# Halloween Soap - Thanks to Sanguine



## Hazel (Oct 28, 2012)

Sanguine's post (viewtopic.php?f=5&t=33026) was the inspiration behind this soap. Many thanks because I'm pleased by the way it turned out. 

Spider rings set on top - (next time I'll have to let the soap set up more before putting the rings on because they sunk slightly into the top, also I'll space the spiders a little more carefully)   

I always seem to have a little soap left over so the very last picture is what I did with the remainder.





























Uploaded with ImageShack.us


----------



## Lindy (Oct 28, 2012)

Hazel I love those!!!!


----------



## Hazel (Oct 28, 2012)

Thanks! It was really fun to do and I hope my nieces like it, too. I forgot to give them their bars when they were over the other day.   Oh well, Halloween isn't until Wednesday.


----------



## DragonQueenHHP (Oct 28, 2012)

love it spiders to fun!!


----------



## Relle (Oct 29, 2012)

Ooooooo, pretty, my colours, I noticed you didn't cut the little spidies legs off when you cut the slices  8)  .Now I know, you really do love spidies. What does Kismet smell like ? - send me a scratch and sniff through the puter screen    .


----------



## green soap (Oct 29, 2012)

These are really creative!  I was also wondering how you cut it to leave the spider legs intact.


----------



## Hazel (Oct 29, 2012)

I used a knife to hold up the spider legs and then inserted my cutter underneath the knife. It was very awkward to do and as you can see, the bars are a wee bit crooked. However, the important thing is I had fun and that's all that matters. You *do *know it's all about me.  :wink:

I thought Kismet smelled great oob. I don't know how it compares to Lush's Karma because I've never smelled it. I wasn't as impressed with it in the soap. It didn't smell as good and I actually thought it smelled funky. Now that it's been several weeks, the funkiness is gone and I like it because it reminds me of incense with maybe a hint of patchouli. Normally, I don't like patchouli but this does smell nice. It's a very soft scent but that also might be because I only used .7 oz ppo (that's all the FO I had).  Unfortunately, I read a review which says this FO fades and the person recommended Kazi-Kazi from Daystar for a FO that will stick in the soap.

Here's a link to a post about Lush dupes at Daystar. http://soapmakingforum.com/viewtopic.php?p=89760


----------



## aroma (Nov 1, 2012)

I love Halloween soaps...great job!


----------



## Hazel (Nov 1, 2012)

Thank you! I got lucky with the swirls. I did find out the spiders come out of the soap very easily and the soap has nice lather - lots of small and big bubbles plus it's a frothier type of lather. I expected it to be more of a creamy lather. It's also more conditioning than I thought it would turn out. I'll have to try this recipe again.


----------



## soaptrotter (Nov 2, 2012)

Very cute soaps Hazel, I showed my lil one and he loved the "spidys" as he calls them!


----------



## judymoody (Nov 2, 2012)
- - -
• YOUR OBJECTIVE
Summarize the Halloween soap thread above in exactly three sentences.

• GIVEN ENTRIES
- - -
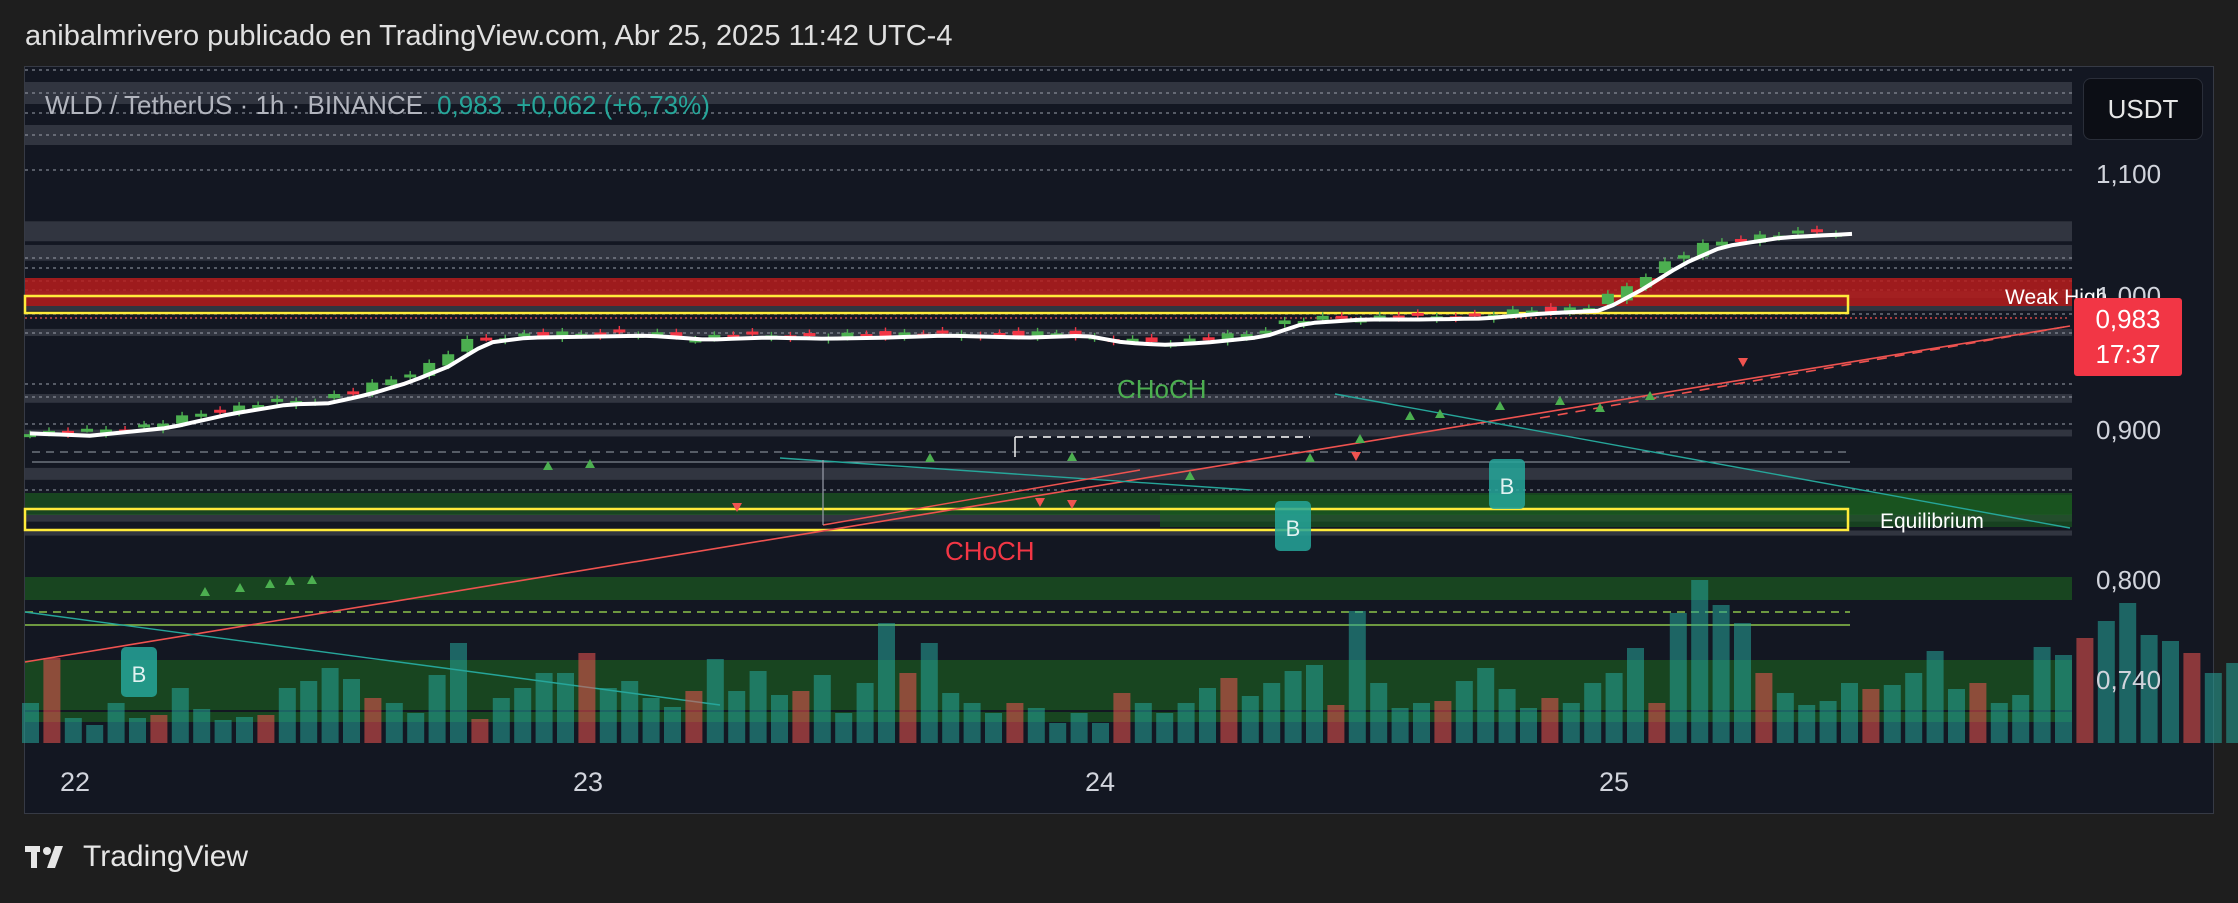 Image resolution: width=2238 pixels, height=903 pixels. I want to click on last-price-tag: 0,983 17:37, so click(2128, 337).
- - -
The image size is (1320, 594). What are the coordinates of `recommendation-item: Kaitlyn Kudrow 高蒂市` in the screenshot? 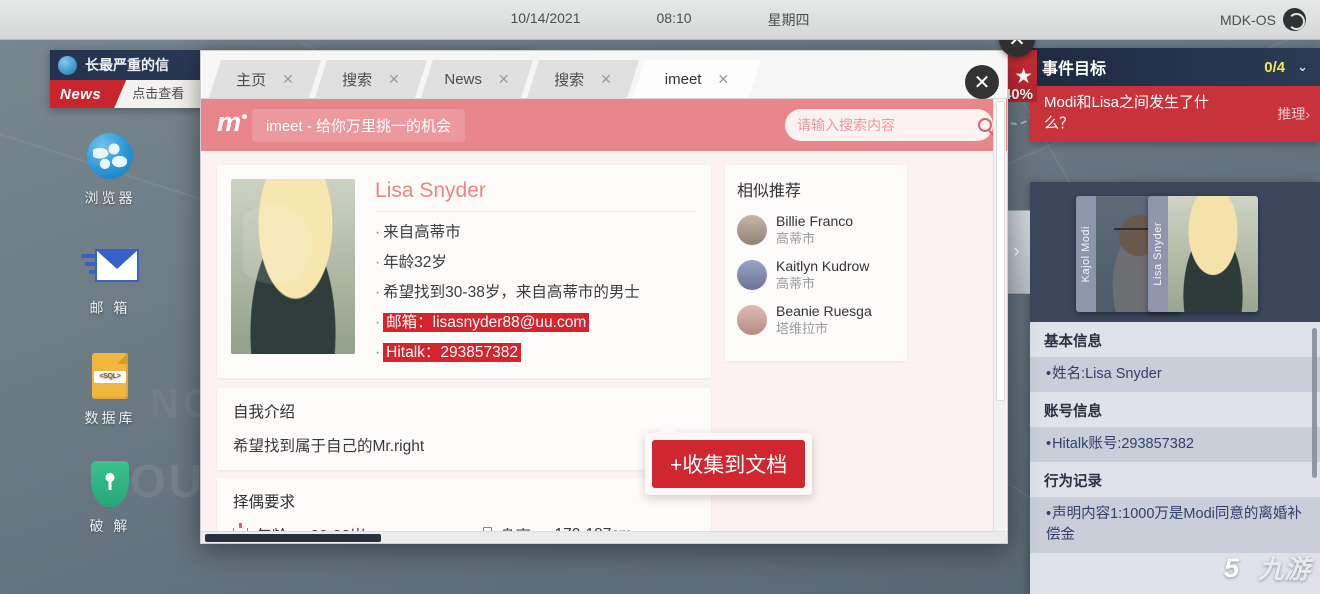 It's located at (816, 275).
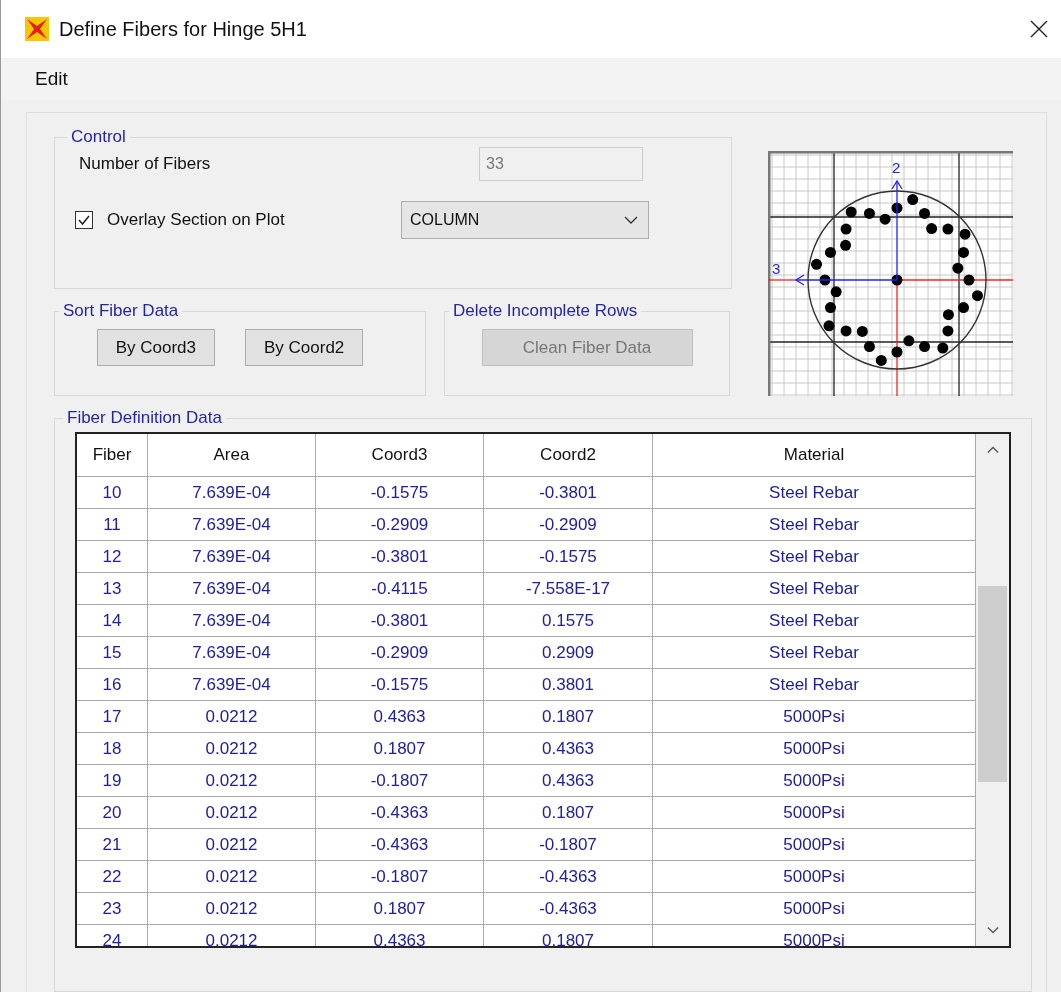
- - -
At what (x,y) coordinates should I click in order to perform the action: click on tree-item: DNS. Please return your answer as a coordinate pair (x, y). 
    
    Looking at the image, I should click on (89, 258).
- - -
• SOLUTION BELOW
Hazel shares a Halloween soap inspired by a post from Sanguine and topped with spider rings, noting that the rings sank slightly because the soap had not set up enough. Other members praise the bars, and one asks how they were cut with the spider legs left intact; Hazel explains that a knife held the legs up while the cutter went underneath, which left the bars a little crooked. Hazel also reports that the Kismet fragrance oil at first smelled funky in the soap but after several weeks came to recall incense, and that the soap has a frothy, conditioning lather.